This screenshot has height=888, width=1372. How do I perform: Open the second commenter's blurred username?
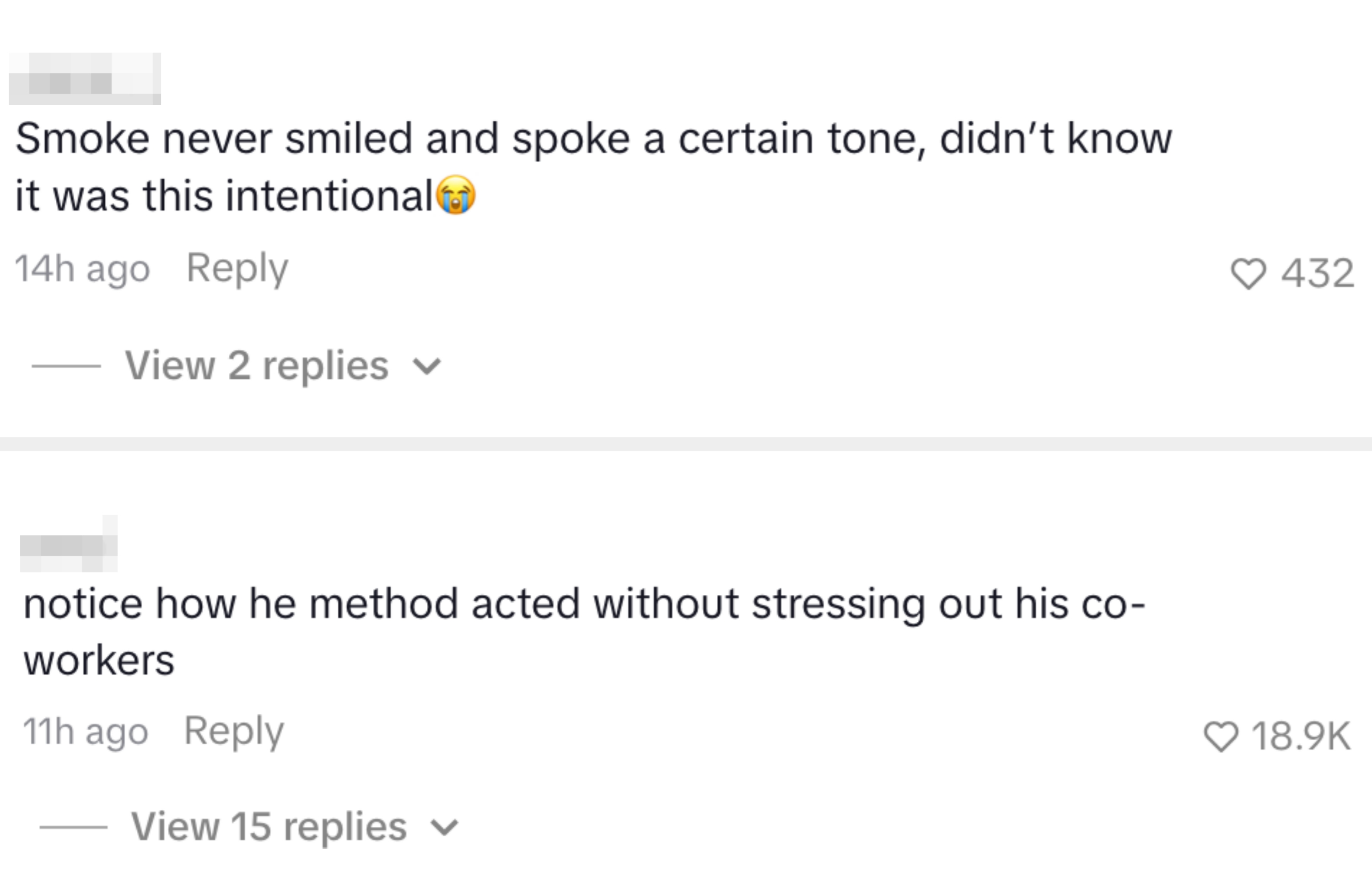click(69, 545)
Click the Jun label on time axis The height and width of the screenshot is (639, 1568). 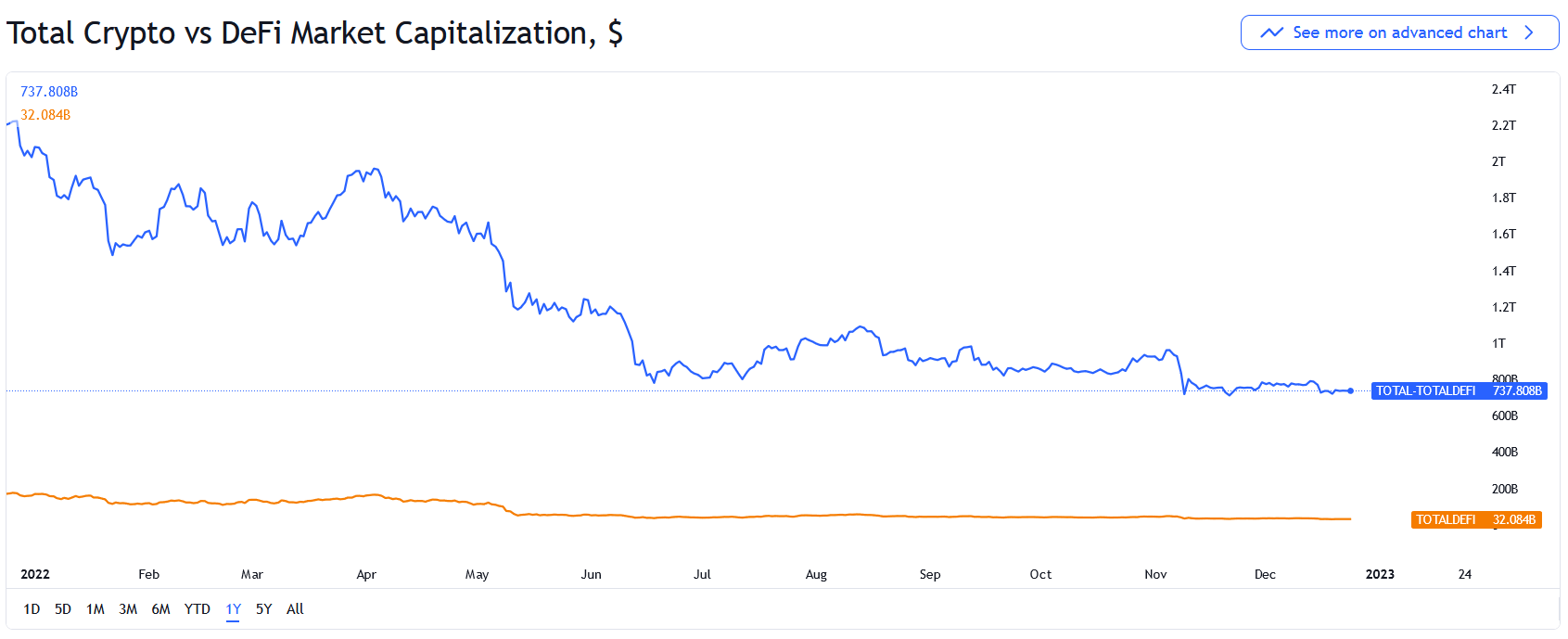coord(591,574)
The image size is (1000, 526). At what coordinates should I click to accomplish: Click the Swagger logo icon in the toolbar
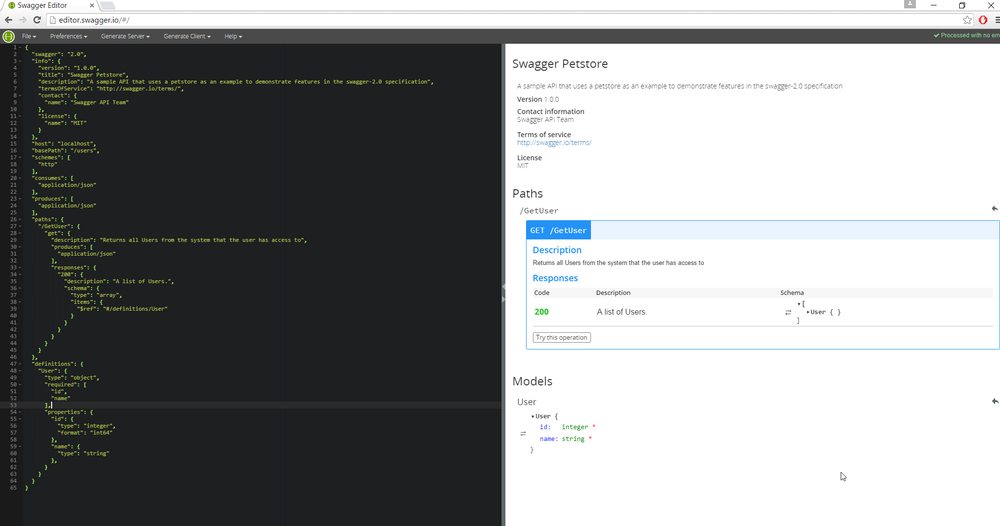(x=8, y=36)
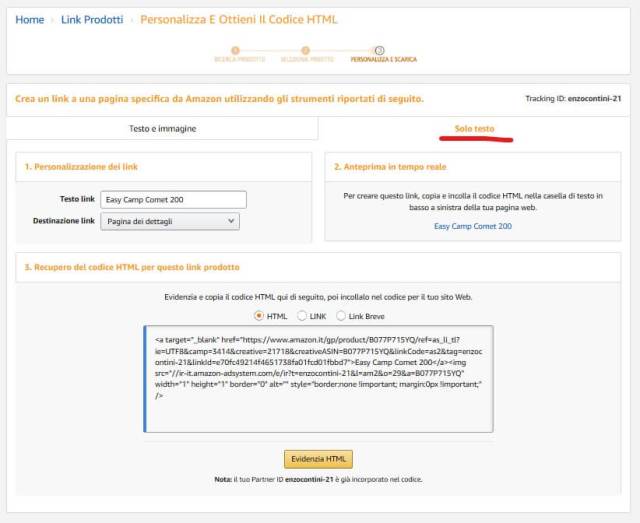The height and width of the screenshot is (523, 640).
Task: Click the Recupero del codice HTML section header
Action: point(132,267)
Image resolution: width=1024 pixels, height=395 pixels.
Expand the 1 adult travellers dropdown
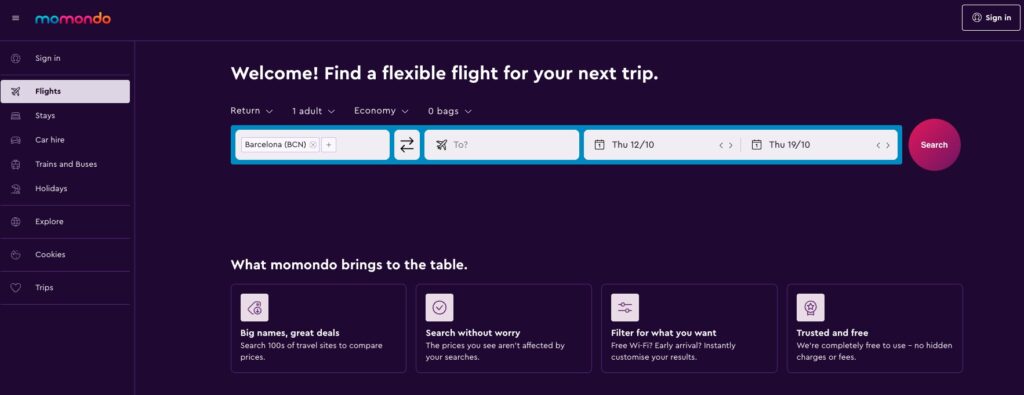coord(313,111)
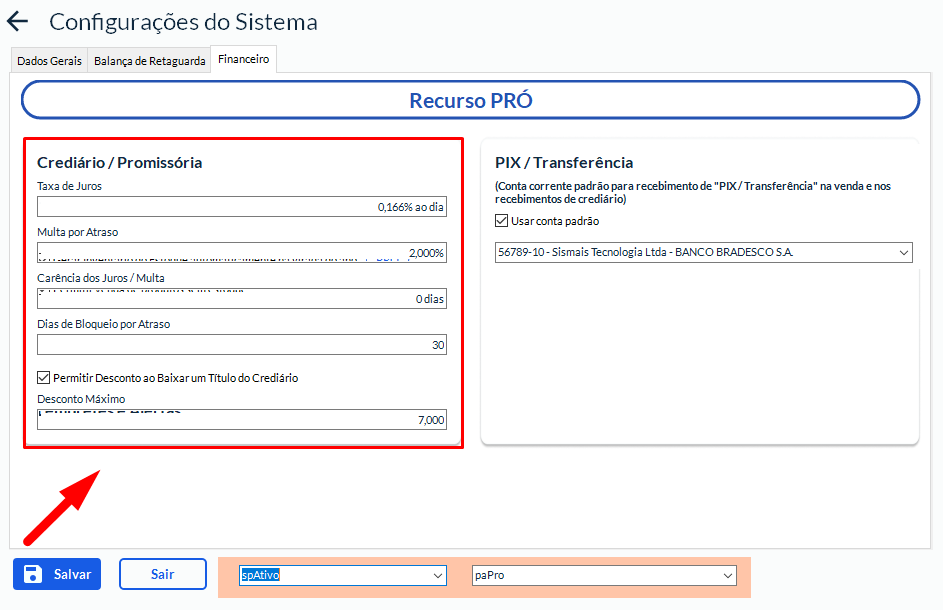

########

Aim of the exercise: Print exactly, and print only, the lines from the line with "The image size" through the last line of the entries, both ends included. No pictures belong in the result.

Task response:
The image size is (1000, 526). At what coordinates should I click to accomplish: Click the Swagger logo icon in the toolbar
(x=8, y=36)
The height and width of the screenshot is (523, 640).
Task: Click the Recupero del codice HTML section header
Action: point(132,267)
Image resolution: width=1024 pixels, height=395 pixels.
Expand the 1 adult travellers dropdown
coord(313,111)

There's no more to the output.